If you are planning your own 2010 projects, I encourage you to think through your own situation.  It may be different than mine, or you may have more work to do to prepare for IPv6.

Jeremy

Tuesday, September 8, 2009

Technical Writing.. Books or Blogs?

I’ve been thinking lately about whether it still makes sense to write technical books.  Years ago, I had a contract to write a book for Cisco Press.  Due to a job change, I was only able to complete a few chapters, and after handing it off to another author, it seemed to die a quiet death.  I used to be able to find a reference to it on one of the Amazon websites, but a recent search turned up nothing.

About six months ago, the writing bug bit me again, and I created a proposal for “Enterprise Network Designs” and sent it off to Cisco Press for feedback.  In the (long) time between sending that email and receiving a meaningful response, I chose instead to begin writing this blog.  Blogging fits my schedule better, and it provides a more interactive communication platform.  IIRC, I felt a good deal of deadline pressure and a bit of nervousness about making mistakes.  Once information is committed to paper, it’s difficult to fix it.

As a result of these events, I’ve been trying to determine if we’ve reached the end of the technical book publishing industry.  I don’t recall the Cisco Press contract being especially lucrative.. something like 10 – 15 percent of gross revenues go to the author, minus some expenses.  As several technical authors have mentioned, you don’t get into the field for the money.  Maybe they’re just trying to keep the competition out, but for some reason I doubt that’s the case.

Why wouldn’t technical authors go the blog route, and cut out the publishing middleman?  This would eliminate much of the overhead of publishing, as well as free the author from official deadlines.  Revenue can be generated by monetizing the blog, as well as follow-on contract work.  If the content is well-written and relevant, the professional prestige gained from the effort should be comparable to being a published author.  Technical book readers are by definition technical, so reading a blog should be well within their comfort zone.

 

What would the author be missing?  A few items are:

Deadlines - Is that good or bad?  Depends on the author, I suppose

Copy Editor – Go with a freelance editor?

Book Signings – Not sure a substitute is available for the blogger

Seeing Name in Print – Ditto.. no obvious substitute available

Copyright Protection – There must be a good solution to this, right?

Publisher Credibility – Cisco-related books from Cisco Press probably significantly outsell books from Pearson Publishing, even though they’re the same publishing house.  The lack of a well-known imprint could make it difficult to build an audience.

 

What are the advantages?

Full control over content

Easier publishing process (arguable, I suppose)
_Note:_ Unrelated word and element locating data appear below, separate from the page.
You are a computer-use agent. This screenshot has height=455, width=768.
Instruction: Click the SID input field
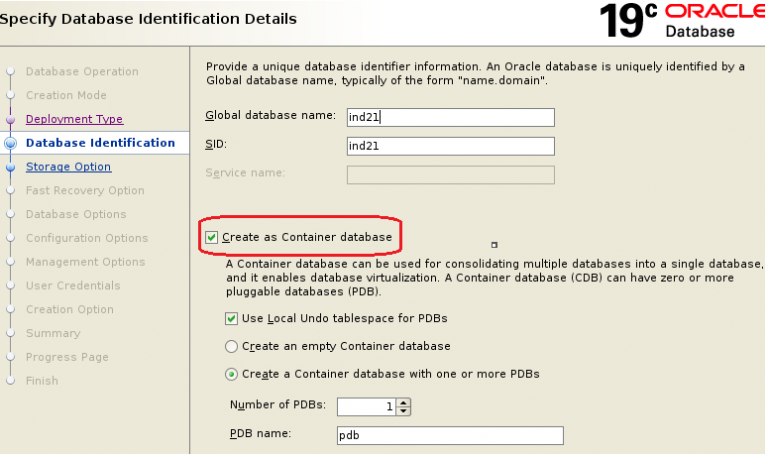pos(450,146)
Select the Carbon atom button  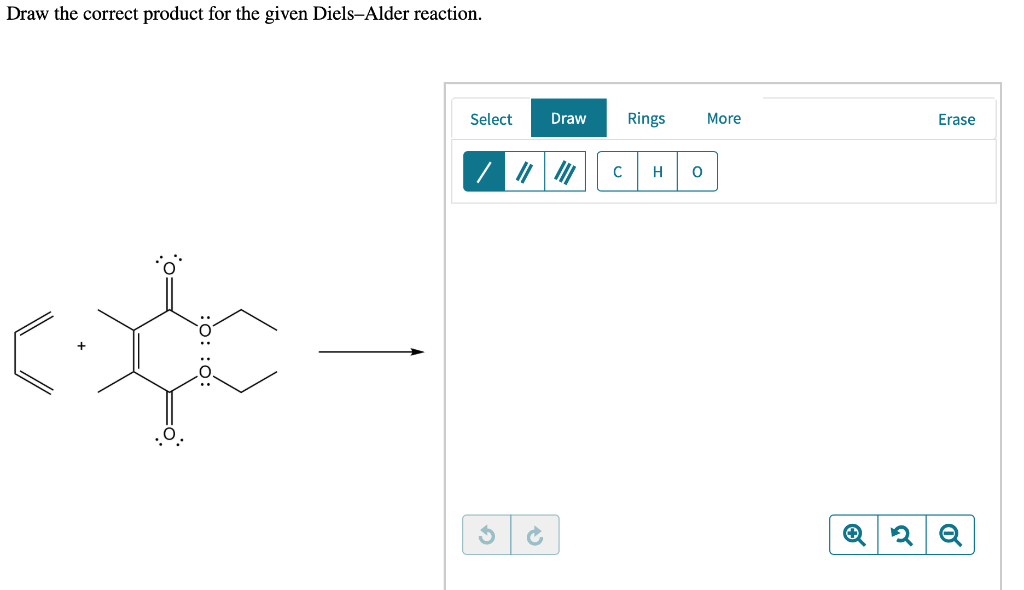(x=617, y=171)
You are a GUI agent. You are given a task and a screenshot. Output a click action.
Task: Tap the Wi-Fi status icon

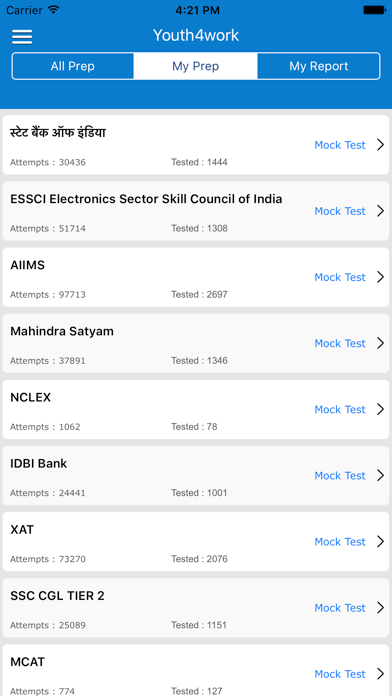(53, 10)
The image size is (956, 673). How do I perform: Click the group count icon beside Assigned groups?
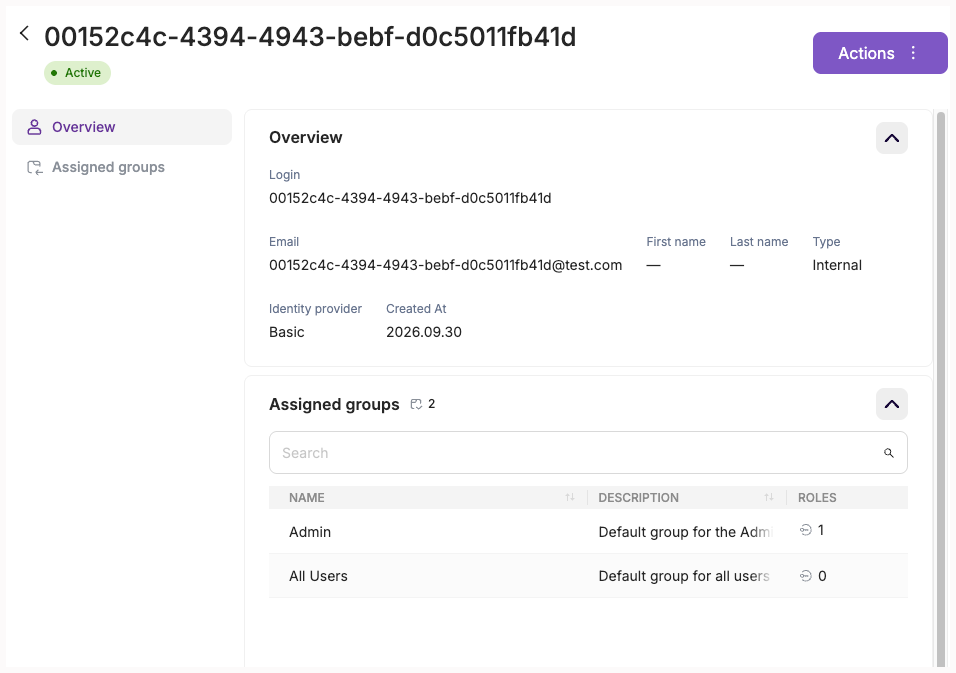click(x=416, y=404)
Infinite ability to revise content after publishing

Better interaction with readers

Better for the environment, if that is meaningful

 

I would think it would be relatively easy to monetize the content through eBooks, like the Kindle.  Some technical blogs are already syndicated on that platform, such as Jeremy Stretch’s Packet Life blog.  Thirty cents per month per user probably isn’t terribly lucrative, but for hassle-free revenue, why not?

Monetization Strategy

Google Adwords

eBook syndication

Professional consulting

Partnership with training vendor (depending on blog content)

 

 

I’d love to get some feedback, especially from authors (books and blogs).  Have you considered something like this, or are you already do it?  What are the challenges you’ve faced?